The problem of crumbling under-resourced hospitals has not gone unnoticed in reporting on Ebola. But stories, such as the graphically illustrated article entitled “A Hospital from Hell, in a City Swamped by Ebola” which appeared in the October 1st issue of the New York Times, unintentionally naturalize this situation by leaving the circumstances that created these tragic spaces unspecified—thus providing readers and viewers with a comfortable narrative of an Africa that is always and already a space of lack.

To be fair, perhaps the absence of context in such stories stems not from the reporters’ lack of interest in the broader historical narrative, but rather from the tremendous complexity of the story. To truly understand how one ends up with this “Hospital from Hell” in the center of Makeni, Sierra Leone would require bringing readers up to speed on centuries of history. When historical sources are noted, we are generally brought back to the equally exotic and horrific scenes of a series of interrelated civil wars and coups—most famous for their amputations and blood diamonds—that were fought in these countries in the 1990s. And these wars did have devastating impacts on health systems, particularly in terms of the destruction of medical facilities—“of the 293 public health facilities operating in Liberia before the war, 242 were deemed non-functional at the end of the war due to destruction and looting” (WHO 2010). Many physicians also left Liberia and Sierra Leone and found jobs abroad. There were also very few new doctors trained during the wars. All contributing to abysmally low doctor to patient ratios. The WHO marks a cutoff of 23 doctor, nurses and midwives for every 10,000 people as a minimum standard for health care provision. Even prior to the great losses of life among medical practitioners during this epidemic, the ratio in Liberia stood at 3 for every 10,000, and only 2 per 10,000 in Sierra Leone. To put these numbers in perspective, Nigeria comes in at 20, the US comes in at 98 (WHO 2009).

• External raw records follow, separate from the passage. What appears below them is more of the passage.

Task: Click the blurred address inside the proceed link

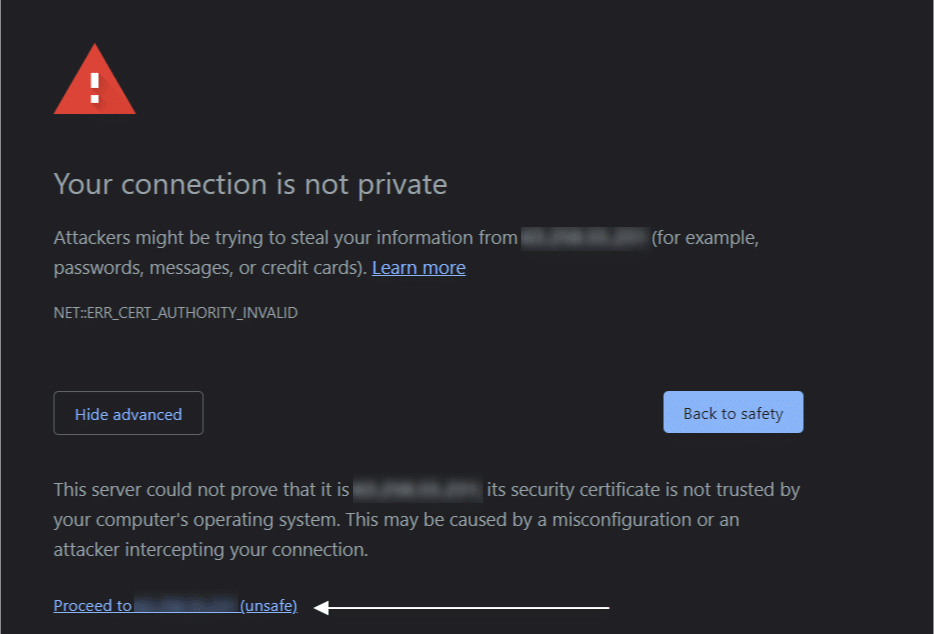Action: coord(186,604)
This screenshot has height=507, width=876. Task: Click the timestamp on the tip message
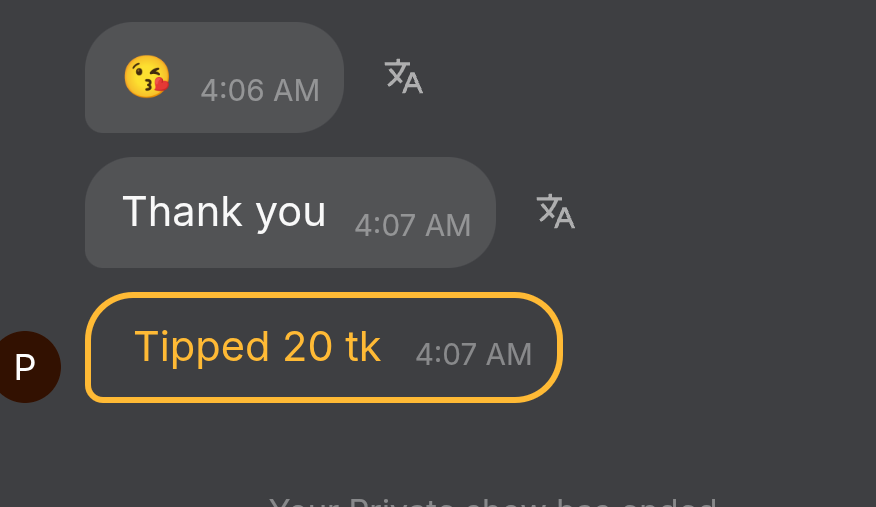click(473, 354)
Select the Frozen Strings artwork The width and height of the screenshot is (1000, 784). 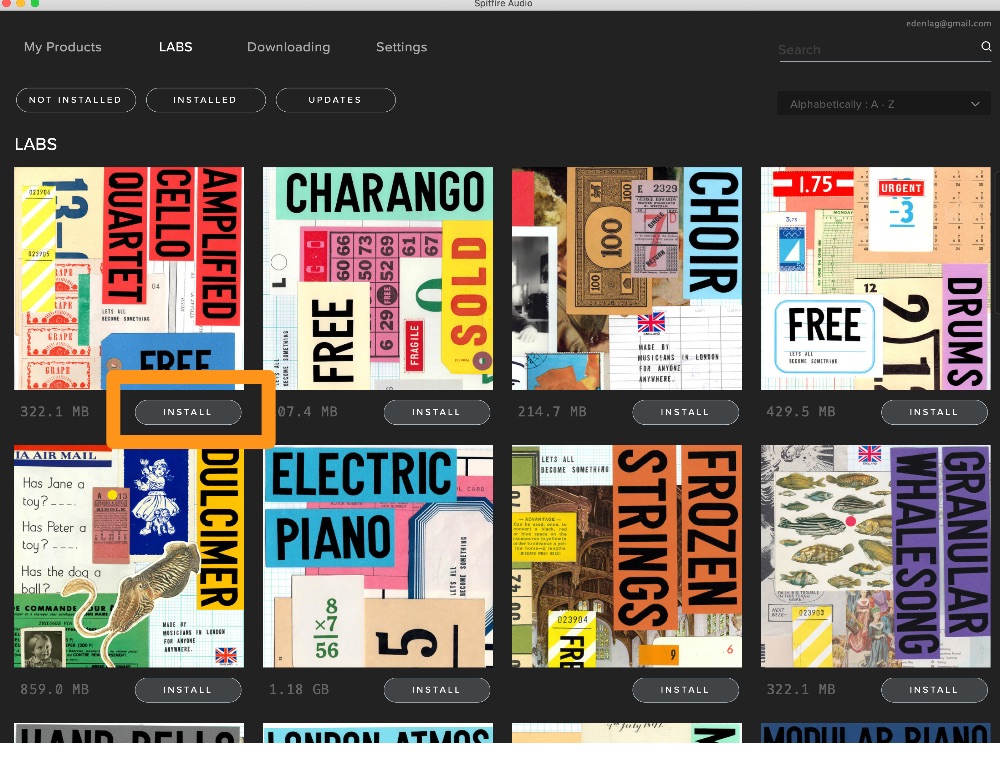tap(626, 556)
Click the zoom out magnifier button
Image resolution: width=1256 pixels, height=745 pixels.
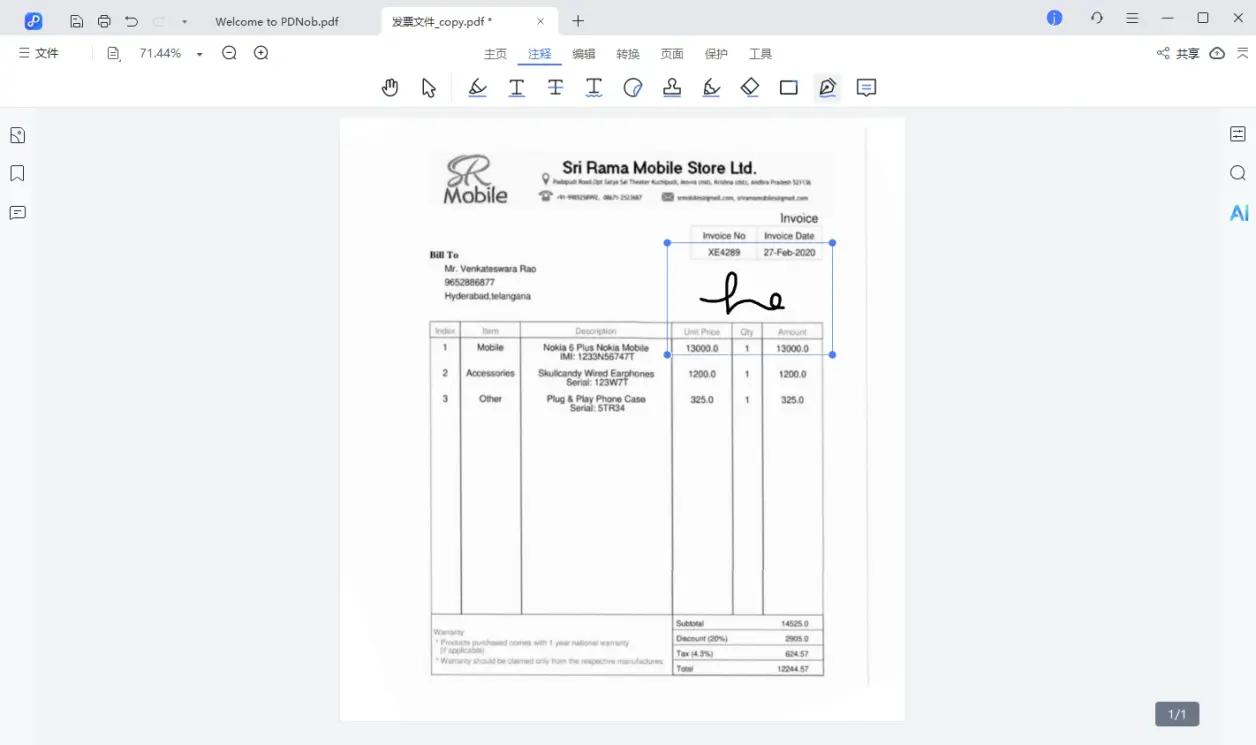coord(229,54)
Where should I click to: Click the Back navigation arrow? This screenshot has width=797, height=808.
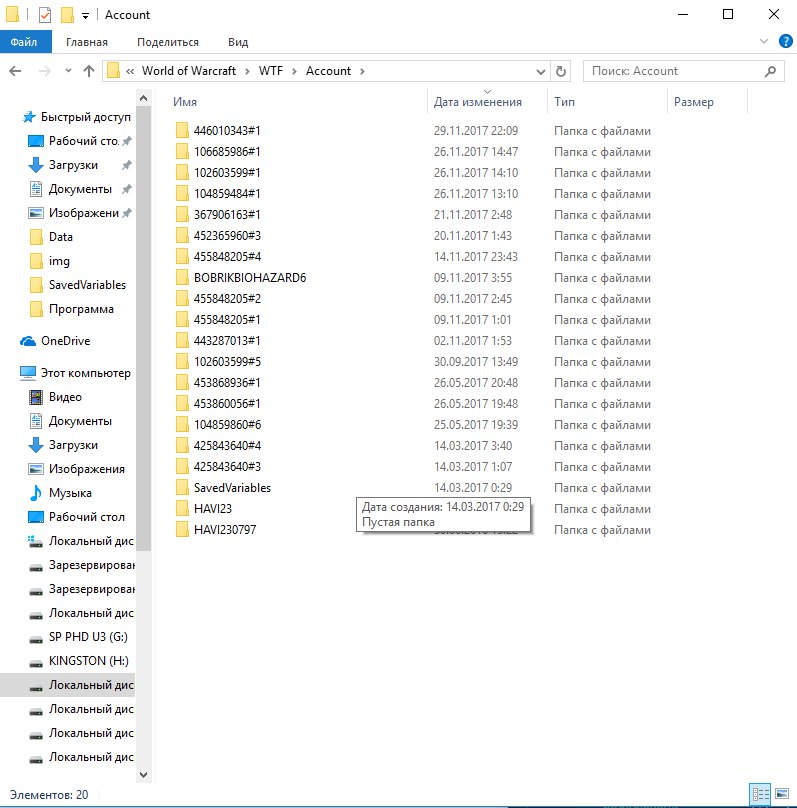[15, 71]
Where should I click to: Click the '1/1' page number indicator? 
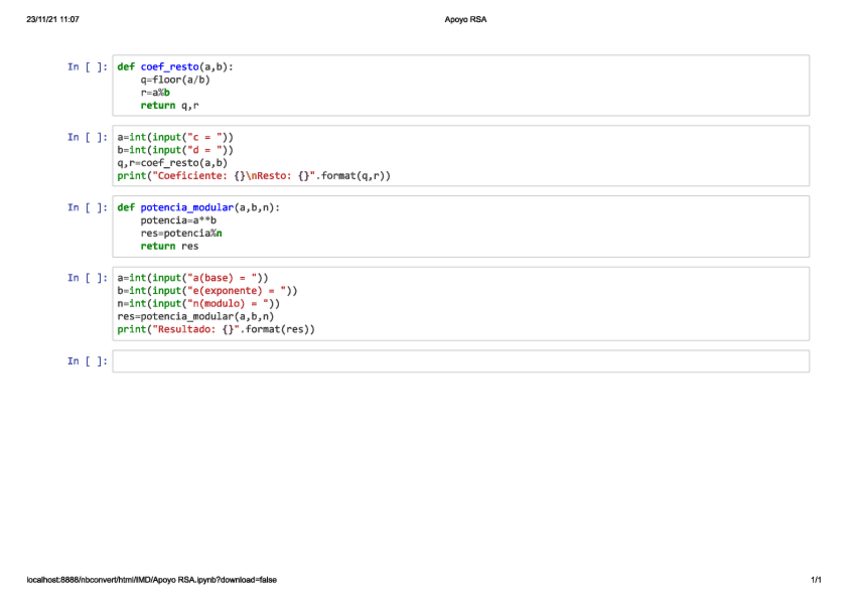[816, 580]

Since the end of these wars a decade ago, Guinea, Liberia, and Sierra Leone have received billions of dollars in foreign aid, raising the question of what has been done to shore up these systems since these wars ended. First off, the vast majority of this money has gone towards reestablishing and retraining their militaries, but millions of dollars have also gone into projects related to health care. So why are the health systems of these countries still so weak?

Part of this answer stems from the way this money has been spent. Spending for health-related development since the 1990s has primarily been directed by neoliberal principles that have called for dramatic reductions in government spending on services including health care and education—shifting donor funds towards local and international non-governmental organizations which write grants to compete for funds for specific projects. While these NGOs are often housed in or next to existing hospitals and institutions, these projects are not themselves designed to support or build up these institutions. Rather they are designed to deliver cost effective, narrowly defined interventions often targeted at a specific disease such as HIV. To take but one example, while we can say that PEPFAR’s provisioning of anti-retroviral medications for 6.7 million HIV positive people has been an unquestionable success, it has also allowed health care to be defined as access to a targeted set of pharmaceuticals to treat a limited range of effectively politicized conditions—what anthropologist Joao Biehl has referred to as the pharmecuticalization of public health (Biehl 2007). While this situation has made it challenging to scale up existing interventions around these diseases, the Ebola epidemic further highlights the need for strong institutions capable of managing a wide range of health issues, including unanticipated epidemics.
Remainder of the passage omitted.